Source passage.

'''

/CarND_Semantic_Segmentation

Fully Connected Convolutional Neural Net FCN to identify the road in a collection of pictures. The encoding of the FCN will be provided by a pre-trained VGG16 model and the decoder will be built using 1x1 convolutions, upscaling and layer skipping.

Primary LanguageJupyter Notebook

Semantic Segmentation

Self-Driving Car Engineer Nanodegree Program

By: Eqbal Eki

Introduction

The objective of this project is to build a Fully Connected Convolutional Neural Net FCN to identify the road in a collection of pictures. The encoding of the FCN will be provided by a pre-trained VGG16 model and the decoder will be built using 1x1 convolutions, upscaling and layer skipping.

File structure

  • fcn.py contains FCN class which is responsible of training, load pretained VGG model, build the model layers and even save the trained model. The main public function is run. It can be used with something like:

     fcn = FCN()
     fcn.run()

'''

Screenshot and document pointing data

'''

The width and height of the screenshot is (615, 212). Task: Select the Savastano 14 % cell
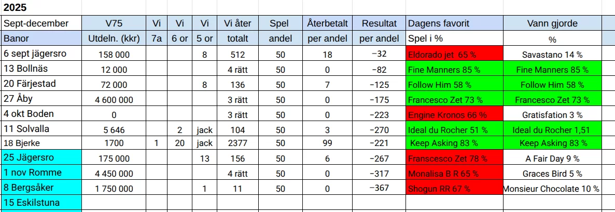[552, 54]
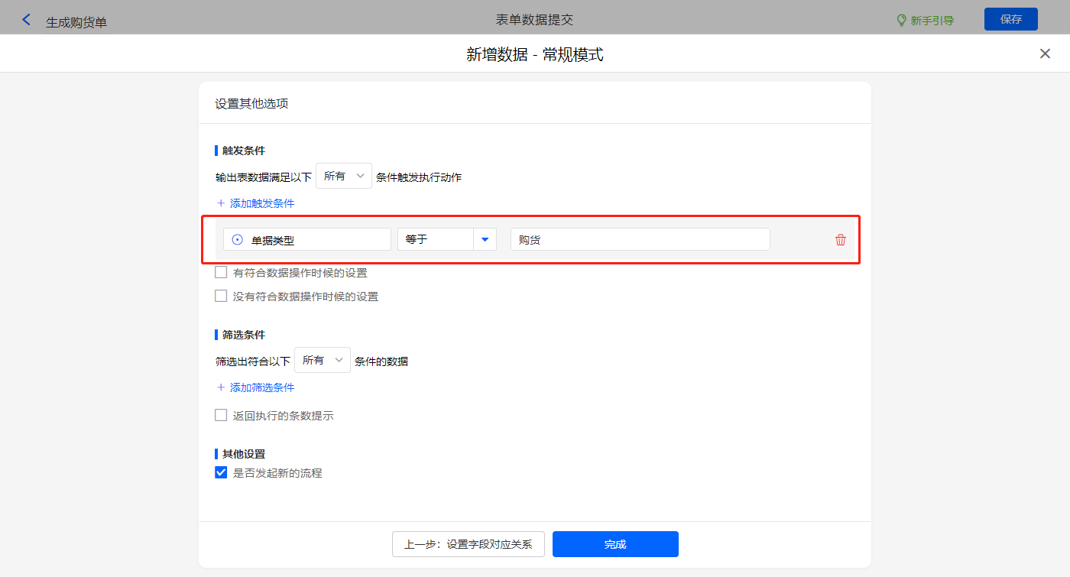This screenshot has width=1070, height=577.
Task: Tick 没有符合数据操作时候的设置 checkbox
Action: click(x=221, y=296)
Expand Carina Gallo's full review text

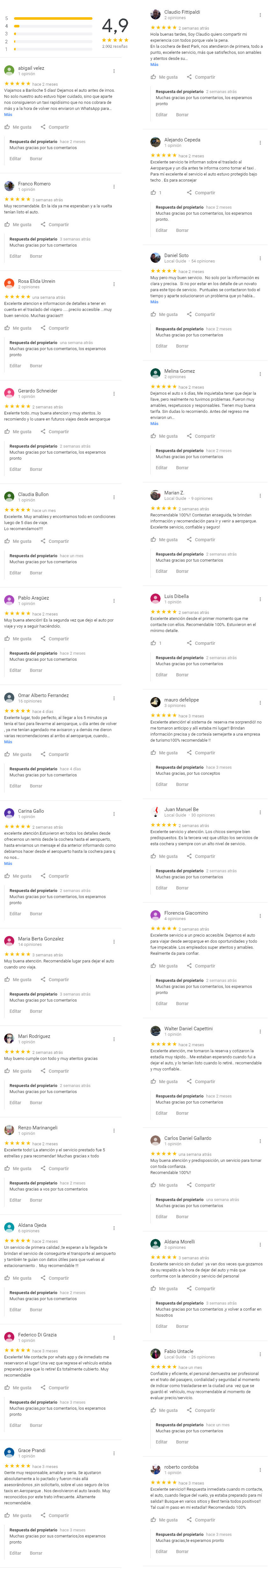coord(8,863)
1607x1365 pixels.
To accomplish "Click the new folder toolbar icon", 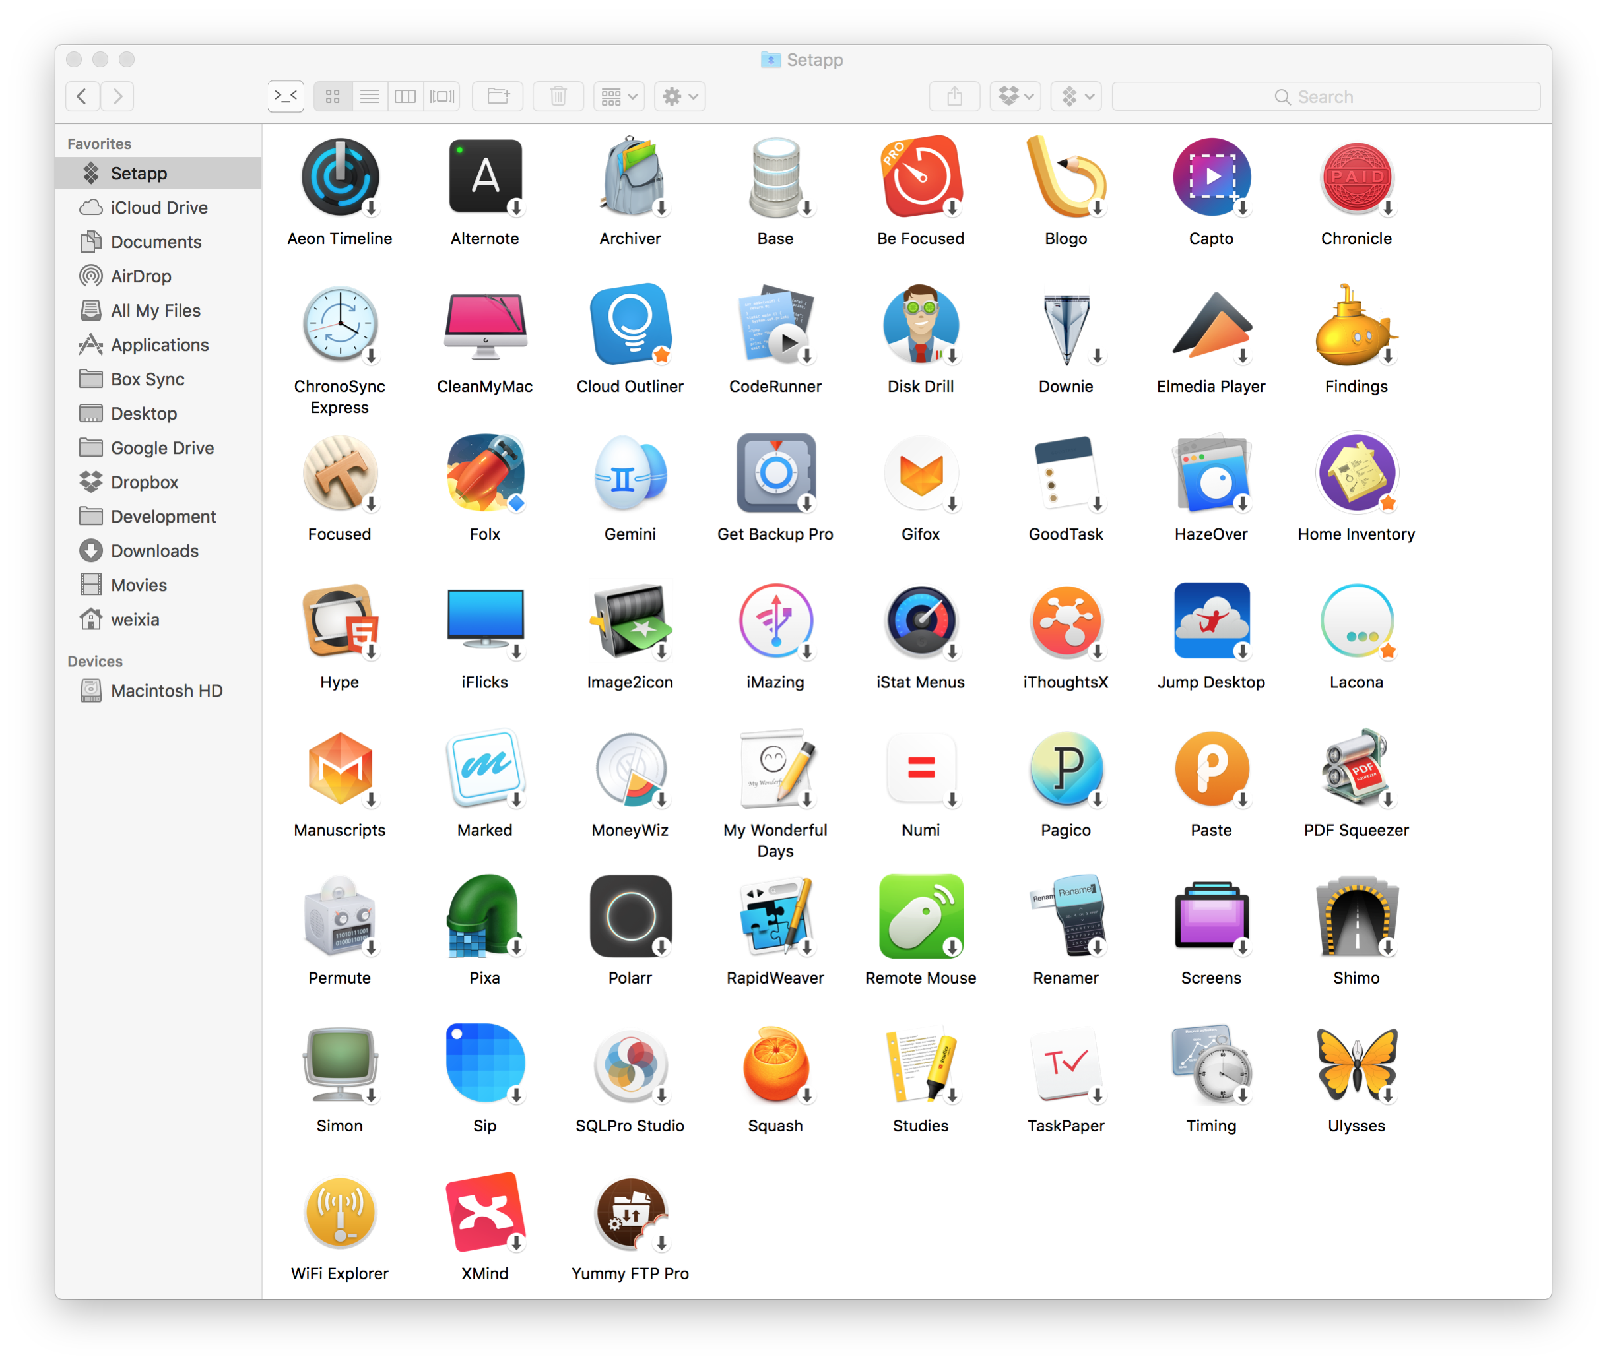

'''

Task description. Repeat everything in the semantic segmentation project description from "File structure" down to "fcn = FCN()". These items play no role in the work here.

Full solution.
File structure

  • fcn.py contains FCN class which is responsible of training, load pretained VGG model, build the model layers and even save the trained model. The main public function is run. It can be used with something like:

     fcn = FCN()